Sunday, January 2, 2011

Flashback - Written 10/06

Today I was thinking about a dog my family had. We got him, I think, when I was nineteen. He was a really cool dog, a pure bred sheepdog that we got from the dog pound. He had a tattoo on the roof of his mouth and everything. The day I had to put him to sleep was one of the most difficult in my life. I lay down on the floor of the vet’s office, crying uncontrollably, and holding him while he died.

My Mom took the dog everywhere with her, when he was alive I mean, we are not into taxidermy. Eventually it turned out that his previous owner noticed him one day hanging out of the car window when my Mom was heading home from work. The man happened to work for the same big organization as my Mom, and saw the dog in the parking lot that day after work. The dog did not recognize him, but the man was glad to see him happy and healthy with a family who loved him. The man told my Mom when he and his ex wife had split up, in the midst of the divorce, to spite him, his wife refused to let him have the dog she hated, and then abandoned the dog. The man searched all over and cold not find the dog. The nice lady at the dog pound found him just in time, and saved his life. He only weighed forty-two pounds when we got him.

This dog always looked like he was smiling and laughing. He was so funny, and so sweet. I loved him very much. I would lay down on the floor and snuggle with him all the time.

We also had lots of cats, I think we had five then, two were mine, two were brothers from one of the litters of a slutty kitty we once had. We could never get her spayed because we are Catholic, and she was always pregnant when we tried. The fifth cat was one my Dad brought home one day from visiting my sister Syko because he had watched her throw it up against the wall in a drunken rage and dislocate its hip. We were pretty sure the cat also had some kind of dain bramage.

The disabled cat and the sheepdog loved each other. We joked they were interspecies homosexual lovers. They slept together, ate together, and played together. The dog was the only other animal the cat would tolerate, and the dog loved him and took care of him.

We took the dog in the car all the time, people at fast food places always gave him free fries. We often took him to the ice cream store nearby and brought him dishes of ice cream. Kids loved seeing the doggy waiting in line and lots of them loved to pet him and talk to him. He was big, almost one hundred pounds, and we kept his hair short so he looked a lot like Falkor in the Never-ending story. More than once a child was so mesmerized by him that the dog easily succumbed to temptation and helped him self to a dripping cone in the hand of an adoring child, daintily taking a lick. My Dad always brought a new cone for the dog's fan club members.

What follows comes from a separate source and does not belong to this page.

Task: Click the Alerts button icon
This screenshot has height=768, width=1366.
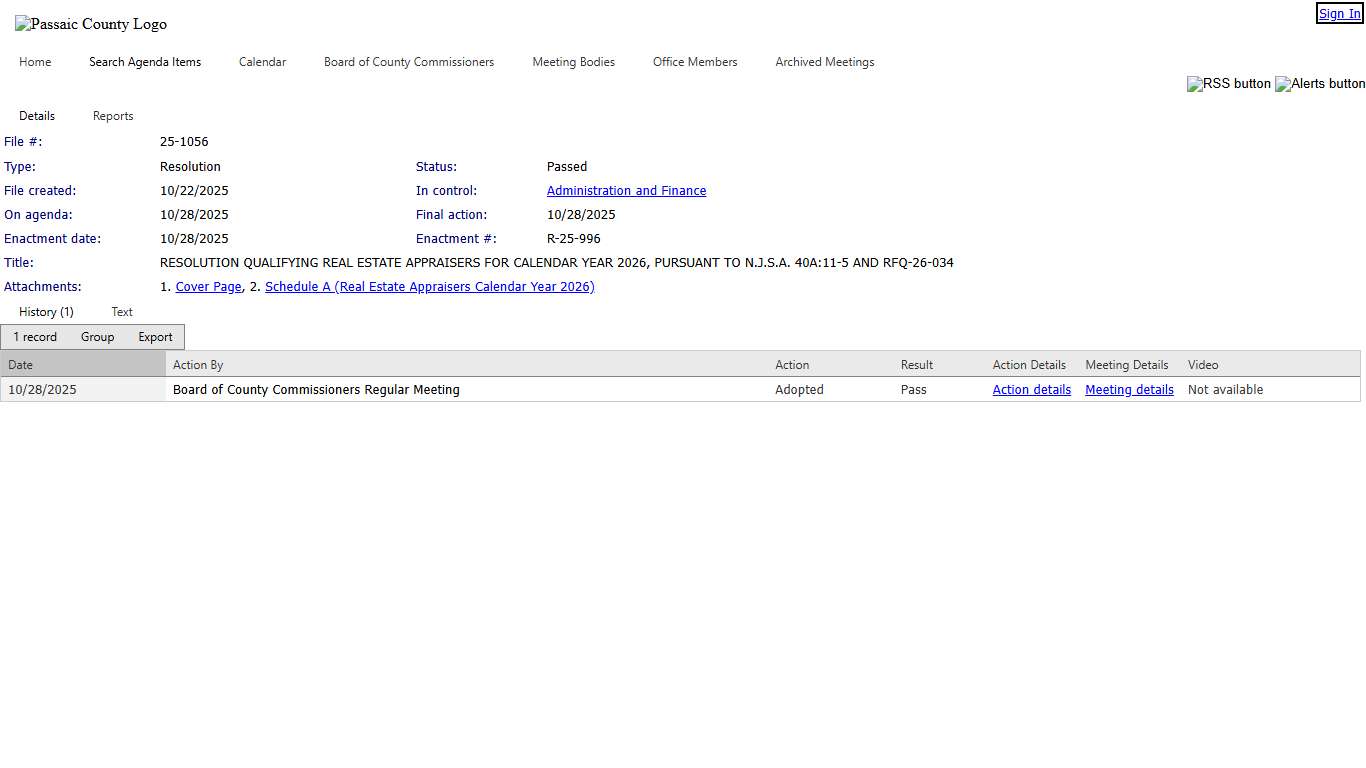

The dog liked to wander around the house visiting with everyone in the house while we went about our daily business. One day I was sitting upstairs on the floor of my bedroom talking on the phone to the man who was my boyfriend at the time. He and I were the same age and kind of both reluctant to love somebody so much, but hopeless nonetheless. My boyfriend knew about my adoration for the dog, and that I constantly hugged the dog and talked to him. This must have slipped his mind that day. As I sat there talking, the dog wandered in and snuggled his delusionally diminutive self onto my lap and started giving me doggy kisses. I said, "Hello my love muffin, thank you so much for the nice kisses!" And my boyfriend screamed, "HEY! I though I was your love muffin!"